Huntingdon CC always a model of consistency
Winners at the HCC are remembered on this wall.
By Ken Love
For the Mirror
HUNTINGDON — Consistency. It’s the perfect word to describe Huntingdon Country Club’s championship as members celebrate the event’s 100th anniversary this weekend.
Every year since the club’s opening in 1922, Labor Day weekend has been the time set aside to decide Huntingdon’s champion golfer.
This year will be no different as defending champ Ryan Strickler headlines a 16-man field that will compete for the title set to be decided by Monday afternoon.
Huntingdon Country Club opened exactly 100 years ago as a 3,100 yard, nine-hole course. Though golf was new to the area, play began during the summer months of 1922 under the watchful eye of club pro Joe Coughlin.
The club attracted more than 100 members that first year, and as the end of the season approached, club officers began planning a tournament to decide the club’s top golfer.

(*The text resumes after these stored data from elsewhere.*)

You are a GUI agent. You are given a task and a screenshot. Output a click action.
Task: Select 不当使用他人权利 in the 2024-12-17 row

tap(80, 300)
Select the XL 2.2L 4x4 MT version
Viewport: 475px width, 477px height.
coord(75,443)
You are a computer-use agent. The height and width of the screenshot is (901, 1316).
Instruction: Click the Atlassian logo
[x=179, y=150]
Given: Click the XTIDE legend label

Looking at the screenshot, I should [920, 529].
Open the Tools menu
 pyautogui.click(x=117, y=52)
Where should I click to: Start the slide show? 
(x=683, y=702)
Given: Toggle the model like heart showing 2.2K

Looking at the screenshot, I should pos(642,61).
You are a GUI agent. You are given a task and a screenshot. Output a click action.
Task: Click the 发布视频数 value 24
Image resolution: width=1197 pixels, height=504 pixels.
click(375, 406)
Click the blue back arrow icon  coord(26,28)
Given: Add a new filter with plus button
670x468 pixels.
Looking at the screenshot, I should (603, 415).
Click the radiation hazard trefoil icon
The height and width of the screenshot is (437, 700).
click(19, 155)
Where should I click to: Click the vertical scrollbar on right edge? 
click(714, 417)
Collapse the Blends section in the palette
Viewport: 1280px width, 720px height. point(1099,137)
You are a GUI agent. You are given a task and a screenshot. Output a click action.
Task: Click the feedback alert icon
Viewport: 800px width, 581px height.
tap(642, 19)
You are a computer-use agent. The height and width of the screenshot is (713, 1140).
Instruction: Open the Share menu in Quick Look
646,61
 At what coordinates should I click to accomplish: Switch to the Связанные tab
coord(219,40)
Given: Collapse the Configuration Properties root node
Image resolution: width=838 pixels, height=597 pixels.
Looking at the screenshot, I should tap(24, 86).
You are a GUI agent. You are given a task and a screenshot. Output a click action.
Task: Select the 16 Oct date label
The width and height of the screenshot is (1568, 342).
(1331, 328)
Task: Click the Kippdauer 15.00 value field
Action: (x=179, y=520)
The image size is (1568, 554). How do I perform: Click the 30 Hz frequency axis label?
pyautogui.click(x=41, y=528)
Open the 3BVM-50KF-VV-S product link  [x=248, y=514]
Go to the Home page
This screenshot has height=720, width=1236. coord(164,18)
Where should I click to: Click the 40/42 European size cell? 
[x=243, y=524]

Over Labor Day weekend that year, 16 men competed in a match play event that culminated in a finale between Max Steel and Charles Beckel.
Steel, a local pharmacist, would eventually take home the trophy in 1922 with a 2-up win after parring the final hole.
That first tournament started a Labor Day tradition that continues to this day at Huntingdon Country Club.
Following Steel’s victory, the trophy passed through the hands of multiple members over the next two decades. Following a brief, two-year interruption due to World War II, Huntingdon’s first dominant golfer emerged.
Blair Miller, a Huntingdon native, lived directly across the road from the club. He learned to play golf there as a child and was eventually the captain of Juniata College’s first golf team.
In 1948, Miller captured his first Huntingdon club championship. He became one of the best golfers in central Pennsylvania and at one point held the course record at Philipsburg and Clearfield, as well as Huntingdon Country Club. He would capture a record seventh consecutive championship at Huntingdon in 1954 and won his last trophy in 1971 (the 13th of his career at Huntingdon).
As Miller’s career began to wind down, another Huntingdon champion appeared on the horizon. In 1967, Ed Strickler was a young 18-year-old who was able to edge out Miller for the championship trophy.
“During those years, the tournament was played at stroke play,” Strickler said. “Blair was actually much better at match-play, and it’s interesting that when the club championship switched back to match play in 1971, Miller was able to win the tournament again, right away.”
The format didn’t seem to affect Strickler. He would excel in the event over the next 45 years, capturing an amazing 25 club championship trophies through 2012.
Amazingly, Strickler has captured championships in five different decades at Huntingdon.
Other golfers who have excelled over the Labor Day weekend at Huntingdon Country Club include: Ram Cirignano (3 wins), Dave Kyper (7 wins), Dustin Border (2 wins) and last year’s champ Ryan Strickler (7 wins).
Each winner’s name can be seen on the historic championship plaques that are ceremoniously hung in the Champions Room located on the ground floor of Huntingdon’s clubhouse. Over the past century, the champion’s name has been carefully painted onto the honor roll each year, for all to see.
If time travel were possible, the scene this weekend at Huntingdon would look similar to just about every other Labor Day weekend at the club for the past 100 years — 16 of the best golfers competing for the club championship trophy.
“As usual, we have a strong field in our championship flight,” general manager John Cook said. “We’re looking forward to a strong competition this weekend.”